- Work order -
The entries below hold a line with "Given: Open the Relationship dropdown" and a line with "Viewport: 975px width, 1232px height.". Return those lines and all that lie between them, exactly and only.

- Entries supplied -
-=-=-=-=-

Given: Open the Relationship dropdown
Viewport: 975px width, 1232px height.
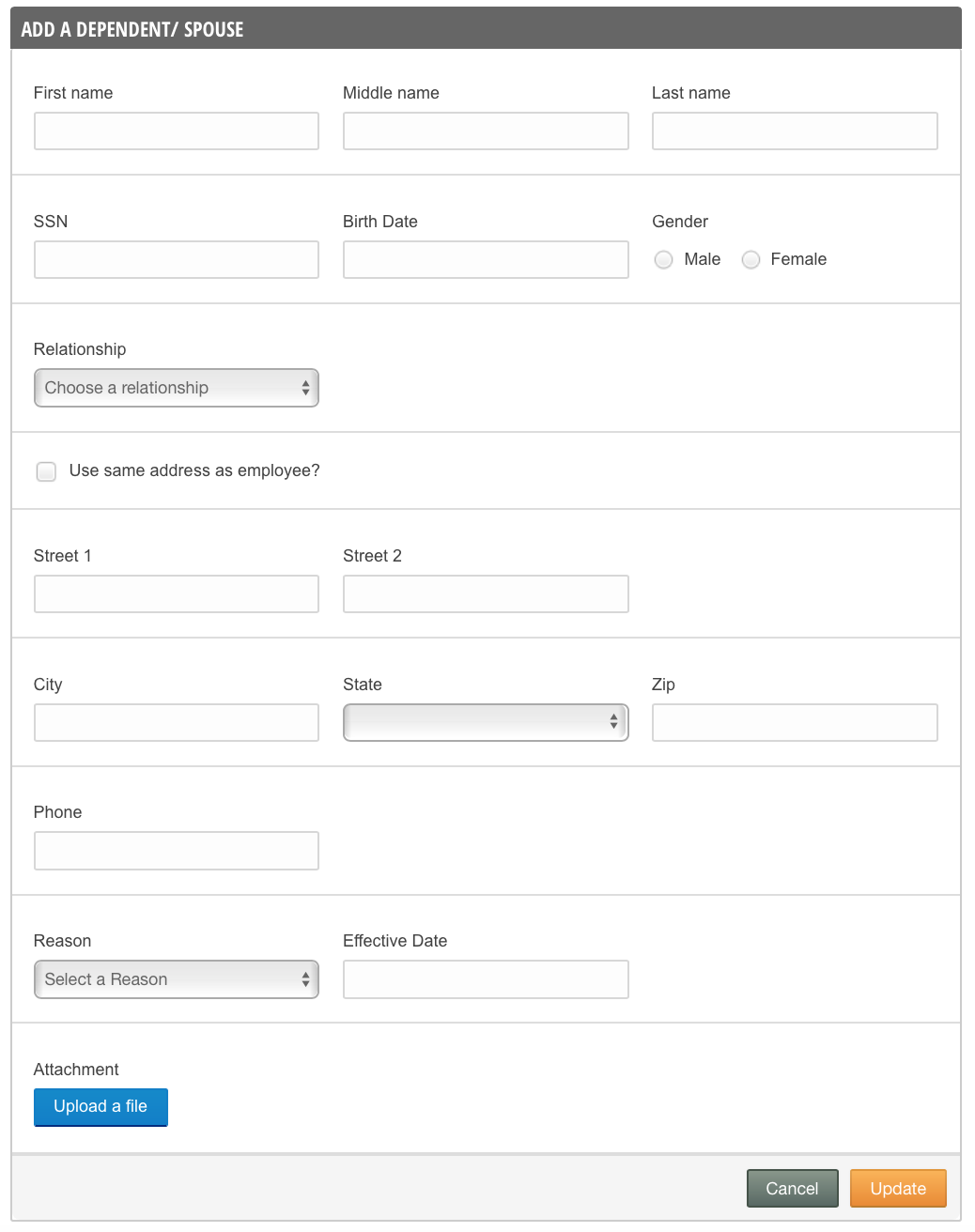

-=-=-=-=-

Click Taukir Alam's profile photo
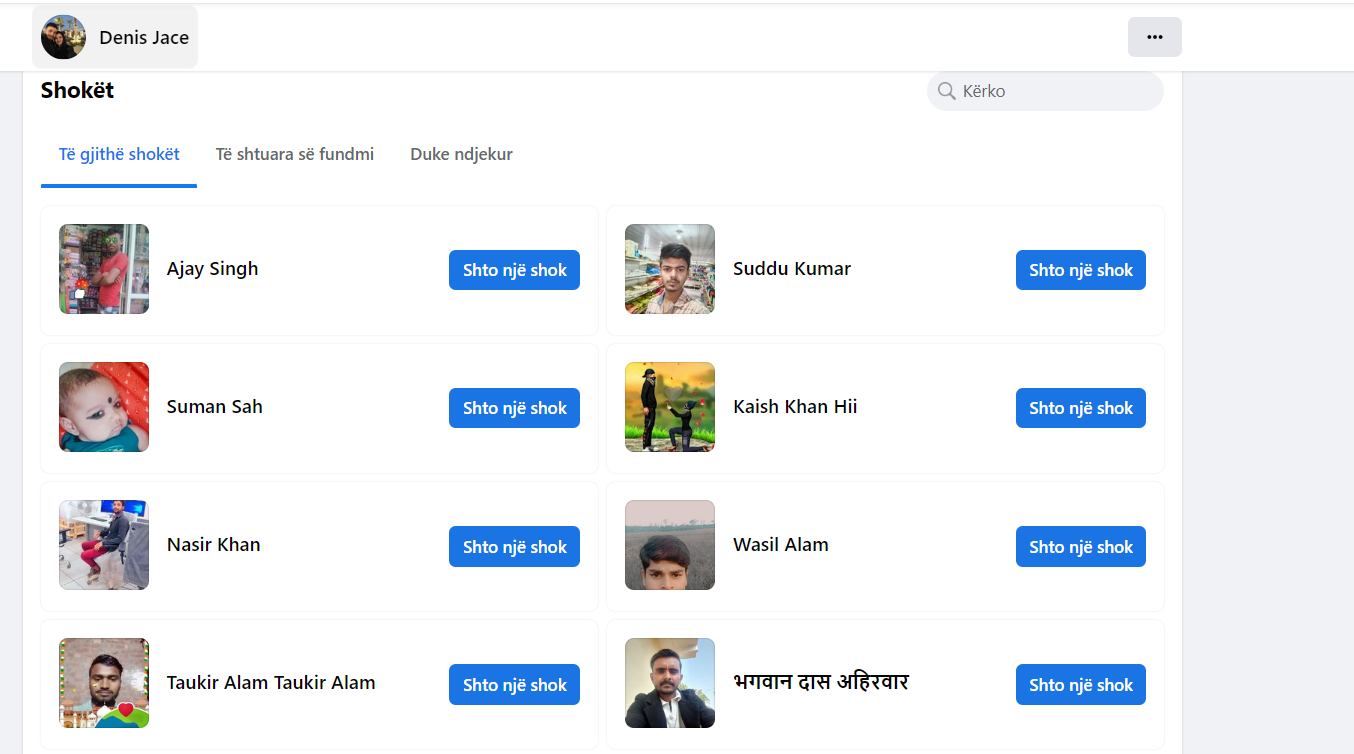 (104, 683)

-=-=-=-=-

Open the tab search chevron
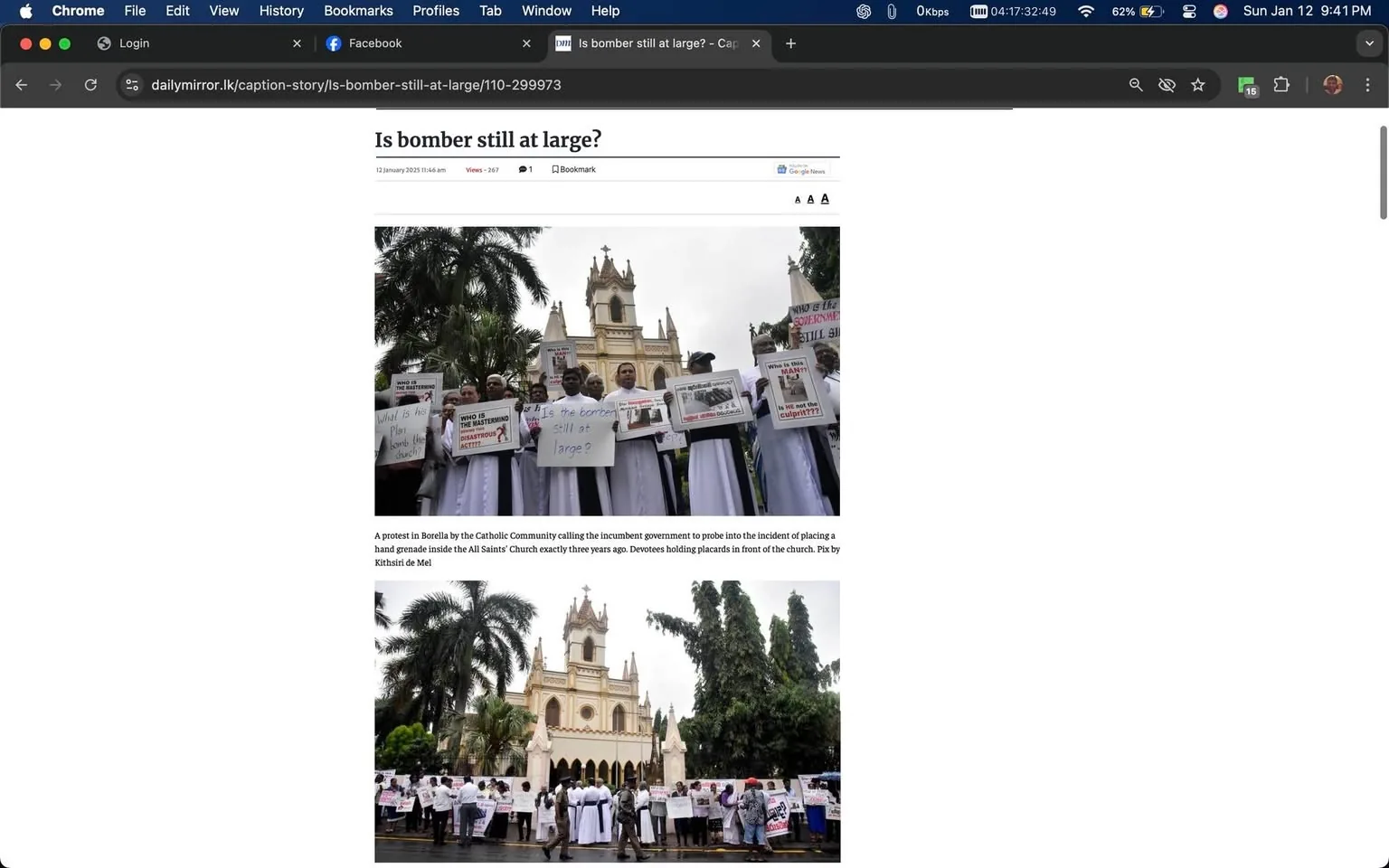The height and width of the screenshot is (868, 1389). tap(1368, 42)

-=-=-=-=-

- Expected answer -
Given: Open the Relationship dropdown
Viewport: 975px width, 1232px height.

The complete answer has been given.